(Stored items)
::::::::::

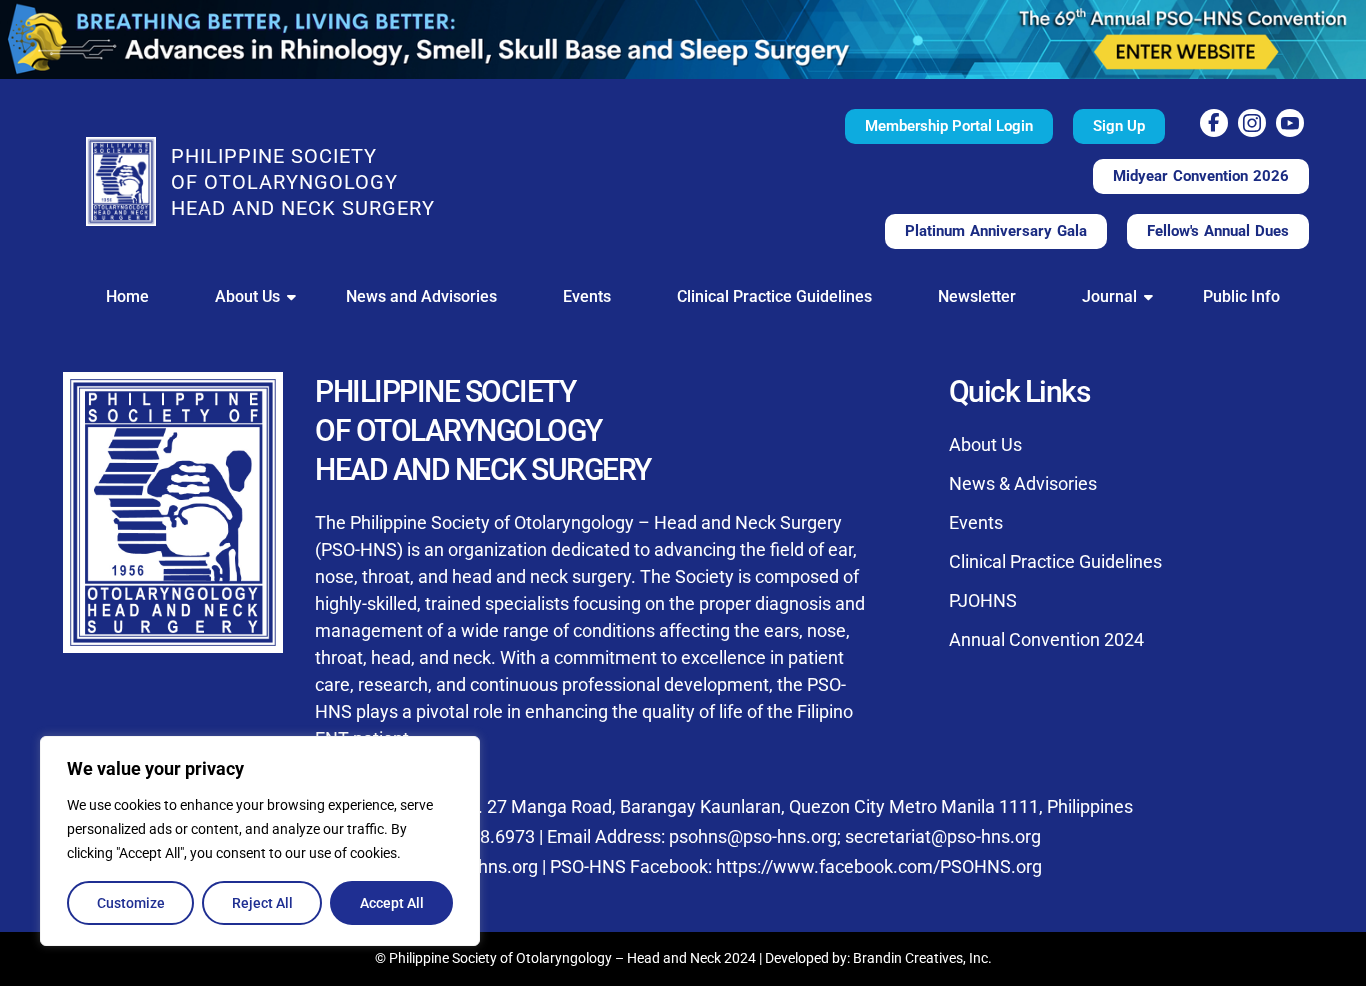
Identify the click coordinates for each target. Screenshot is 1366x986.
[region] (260, 841)
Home (127, 296)
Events (587, 296)
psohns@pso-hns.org (753, 836)
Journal (1109, 296)
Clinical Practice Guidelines (774, 296)
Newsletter (977, 296)
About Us (247, 296)
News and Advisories (421, 296)
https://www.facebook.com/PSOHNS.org (879, 866)
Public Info (1241, 296)
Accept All (392, 903)
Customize (131, 903)
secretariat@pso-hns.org (943, 836)
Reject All (262, 903)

::::::::::

**PROBLEM DETAILS**
Your reply should hold only the records, duplicated exactly, without any image.

**TASK ANSWER**
Identify the click coordinates for each target. Screenshot is 1366x986.
[region] (260, 841)
Home (127, 296)
Events (587, 296)
psohns@pso-hns.org (753, 836)
Journal (1109, 296)
Clinical Practice Guidelines (774, 296)
Newsletter (977, 296)
About Us (247, 296)
News and Advisories (421, 296)
https://www.facebook.com/PSOHNS.org (879, 866)
Public Info (1241, 296)
Accept All (392, 903)
Customize (131, 903)
secretariat@pso-hns.org (943, 836)
Reject All (262, 903)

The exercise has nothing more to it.